Privacy and Compliance Considerations for Health Care Providers during the COVID-19 Emergency

04/09/2020 / Matthew Bergeron

The ongoing COVID-19 pandemic has thrown economic and health care systems into disarray across the globe. In the United States, hospital systems and departments of health have scrambled to identify ways to decrease the spread of the infection while preparing the health care system for the onslaught of patients that overwhelmed hospitals in other counties. As part of that effort, significant attention has been devoted to the ongoing role of existing privacy regulations and various adaptations that could support the remote provision of health care services.

Allowable Releases without Consent Under HIPAA

In early February, the Office for Civil Rights (OCR) at the U.S. Department of Health and Human Services (HHS) responded to increased concern over the global spread of COVID-19 by issuing an informational bulletin advising HIPAA covered entities and their business associates of the ways in which patient information can be shared without written consent under the HIPAA Privacy Rule in response to an outbreak of infectious disease. Specifically, the bulletin noted that:

The Privacy Rule permits covered entities to disclose needed protected health information without individual authorization:

  • To a public health authority such as the CDC or a state or local health department;

  • At the direction of a public health authority;

  • To persons at risk of contracting or spreading a disease or condition otherwise authorized by law to prevent the spread of the disease; and

  • To anyone necessary to prevent a serious and imminent threat any way consisted with applicable law and provider ethics.

The bulletin also made a point to note that the Privacy Rule remained in force in times of emergency and the “minimum necessary” standard for use and disclosure still applied. The full bulletin can be found here.

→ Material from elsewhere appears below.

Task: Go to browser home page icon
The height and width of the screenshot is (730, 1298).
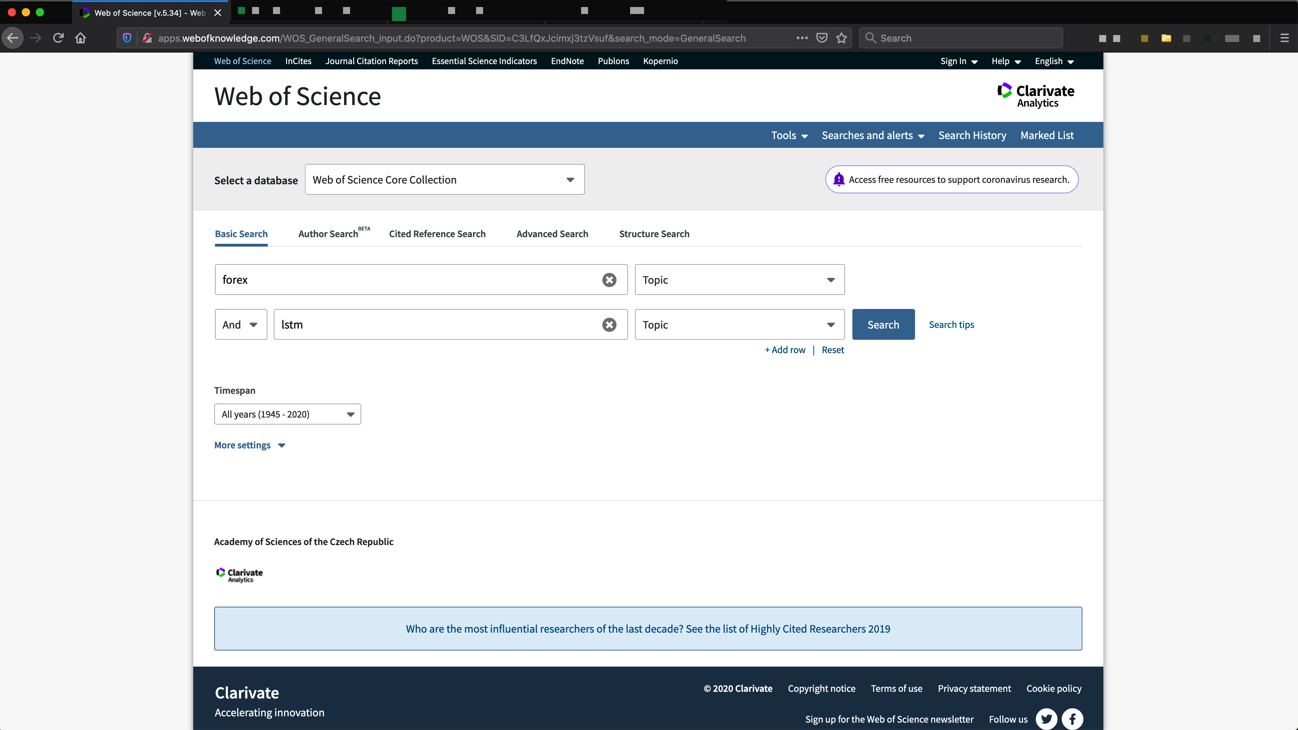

Allowable Platforms for Telehealth

On March 17, 2020, OCR announced that, effective immediately, it would exercise enforcement discretion and waive potential penalties for HIPAA violations that may occur as a result of covered entities providing patient care through “every day communications technologies” during the COVID-19 emergency. Specifically, OCR stated that covered entities may use “any non-public facing remote communication product that is available to communicate with patients.”

The guidance continued noting that popular video applications such as Apple FaceTime, Facebook Messenger video chat, Google Hangouts video, Zoom, or Skype could all be used to provide telehealth without risk of penalty from OCR. The guidance also stated that applications such as Facebook Live, Twitch, TikTok, and similar video applications were not to be used as they were public-facing.

Lastly, OCR recommended that providers seeking additional privacy protections use video communications products from vendors that are HIPAA compliant and who will enter into HIPAA business associate agreements. The full guidance, as well as a list of such providers, can be found here.

Minnesota Legislature Expands Telemedicine

On March 17, 2020, the Minnesota Gov. Tim Walz signed into law legislation which amended state telemedicine statutes to allow the “origination site” (the site where the care was being given) to include a patient’s home. Previously state law required that a patient be in a doctor’s office or other clinic in order to receive telemedicine services from a remote provider.

By expanding where the patient could be to receive reimbursable telemedicine services, the Legislature sought to ensure the basic primary and behavioral health care services could be provided safely during the COVID-19 emergency. This expansion of telemedicine services in Minnesota is temporary, however, as the changes are set to expire on February 1, 2021.